Bec Hill began comedy at the age of 18 in Adelaide, Australia. Five years on and two critically acclaimed Fringe shows later, the comic now resides in London, half way across the world from where she started doing stand-up. But, as she’ll have told you if you went to see her new Fringe show ‘Bec Hill Didn’t Want To Play Your Stupid Game Anyway’, she hasn’t grown up one little bit. Andrew Dipper caught up with Bec Hill to talk about life as a comic, her time in Edinburgh this past August, and why she loves pop-ups and props.

AD: You’ve been doing comedy since you were 18 – what made you want to do stand-up?
It was actually my High School drama teacher. I loved acting because I’m such an attention-seeker, but I was never cast as the leading-lady; only the comic relief. I used to get jealous of the girls who got to play the love-interests and whatnot, but then I eventually realised what a massive compliment it was to be cast as the clown. I even got a male role over a guy going for the same part once. In my final year, my teacher asked me if I’d ever considered stand-up, so in my first year out of high school I entered the national stand-up competition (Raw Comedy) and the rest is history…
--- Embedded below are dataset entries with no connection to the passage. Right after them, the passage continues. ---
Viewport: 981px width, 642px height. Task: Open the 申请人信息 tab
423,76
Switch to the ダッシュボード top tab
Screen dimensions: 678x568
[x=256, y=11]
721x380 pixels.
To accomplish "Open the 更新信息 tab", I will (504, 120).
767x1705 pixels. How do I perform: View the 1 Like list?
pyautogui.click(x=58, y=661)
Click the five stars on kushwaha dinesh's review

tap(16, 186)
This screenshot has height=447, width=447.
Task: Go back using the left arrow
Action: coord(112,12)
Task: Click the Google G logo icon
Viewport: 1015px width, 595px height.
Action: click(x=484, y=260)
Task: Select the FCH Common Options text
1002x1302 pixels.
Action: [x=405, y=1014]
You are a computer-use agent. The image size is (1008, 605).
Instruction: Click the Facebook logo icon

AD: Obviously you live in London now – do you get to visit home much?
No, sadly not. It’s coming up to 2 years since I last saw my family. London is like that Child Catcher in Chitty Chitty Bang Bang. You’re like “Oooo candy…” (read: money) and then you get into the cart (London) and you realise there is no candy (money) and you’re trapped by an ugly, old paedo (society). I don’t know why I said “ugly, old paedo”. Like as if the “ugly, old” part is what makes him bad. Like, maybe paedos wouldn’t be so bad if they were all really good looking. Back to the London thing though, for those into obscure gaming references, think of London as “The Cake is a Lie”.

AD: Do the ideas for your material come naturally or do you need to sit down and work at it?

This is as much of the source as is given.